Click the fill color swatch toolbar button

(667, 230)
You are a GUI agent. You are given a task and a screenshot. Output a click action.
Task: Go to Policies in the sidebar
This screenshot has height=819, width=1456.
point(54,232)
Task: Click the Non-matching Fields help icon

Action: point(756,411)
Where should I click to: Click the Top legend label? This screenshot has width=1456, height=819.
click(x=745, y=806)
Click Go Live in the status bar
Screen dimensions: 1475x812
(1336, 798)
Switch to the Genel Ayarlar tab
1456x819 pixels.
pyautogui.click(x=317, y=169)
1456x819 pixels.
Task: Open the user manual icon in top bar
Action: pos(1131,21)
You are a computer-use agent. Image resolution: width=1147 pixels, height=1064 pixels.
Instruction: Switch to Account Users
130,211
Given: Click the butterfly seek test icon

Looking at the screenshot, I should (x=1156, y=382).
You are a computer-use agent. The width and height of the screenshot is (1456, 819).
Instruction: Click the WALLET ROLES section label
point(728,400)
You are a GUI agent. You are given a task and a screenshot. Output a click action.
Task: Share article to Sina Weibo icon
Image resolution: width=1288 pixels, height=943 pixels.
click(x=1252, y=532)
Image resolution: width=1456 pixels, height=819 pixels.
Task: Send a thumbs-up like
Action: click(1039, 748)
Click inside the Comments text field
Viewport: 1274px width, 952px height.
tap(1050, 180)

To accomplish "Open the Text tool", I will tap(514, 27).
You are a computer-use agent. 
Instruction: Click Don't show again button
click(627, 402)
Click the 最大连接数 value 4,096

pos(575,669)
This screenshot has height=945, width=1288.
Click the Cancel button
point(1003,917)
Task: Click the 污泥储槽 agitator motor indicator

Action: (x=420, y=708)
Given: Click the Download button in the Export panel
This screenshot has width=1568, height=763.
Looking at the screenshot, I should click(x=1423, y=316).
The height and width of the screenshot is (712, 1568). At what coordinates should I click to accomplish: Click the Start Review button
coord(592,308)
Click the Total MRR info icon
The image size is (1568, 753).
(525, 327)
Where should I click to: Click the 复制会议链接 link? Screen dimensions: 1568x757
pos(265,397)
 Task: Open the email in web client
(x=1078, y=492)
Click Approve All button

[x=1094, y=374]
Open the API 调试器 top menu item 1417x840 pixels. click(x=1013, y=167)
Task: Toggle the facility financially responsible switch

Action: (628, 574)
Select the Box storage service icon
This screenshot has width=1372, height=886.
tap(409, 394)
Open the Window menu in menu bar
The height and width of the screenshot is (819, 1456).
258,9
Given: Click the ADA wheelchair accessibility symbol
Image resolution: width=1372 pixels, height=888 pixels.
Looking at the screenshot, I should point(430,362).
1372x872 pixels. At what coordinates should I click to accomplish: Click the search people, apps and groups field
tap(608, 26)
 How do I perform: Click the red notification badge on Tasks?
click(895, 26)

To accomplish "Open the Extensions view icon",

══════

- PROBLEM TO SOLVE: Please copy every line in the entries where "menu" appears.

- WRITTEN REPLY:
Open the API 调试器 top menu item 1417x840 pixels. click(x=1013, y=167)
Open the Window menu in menu bar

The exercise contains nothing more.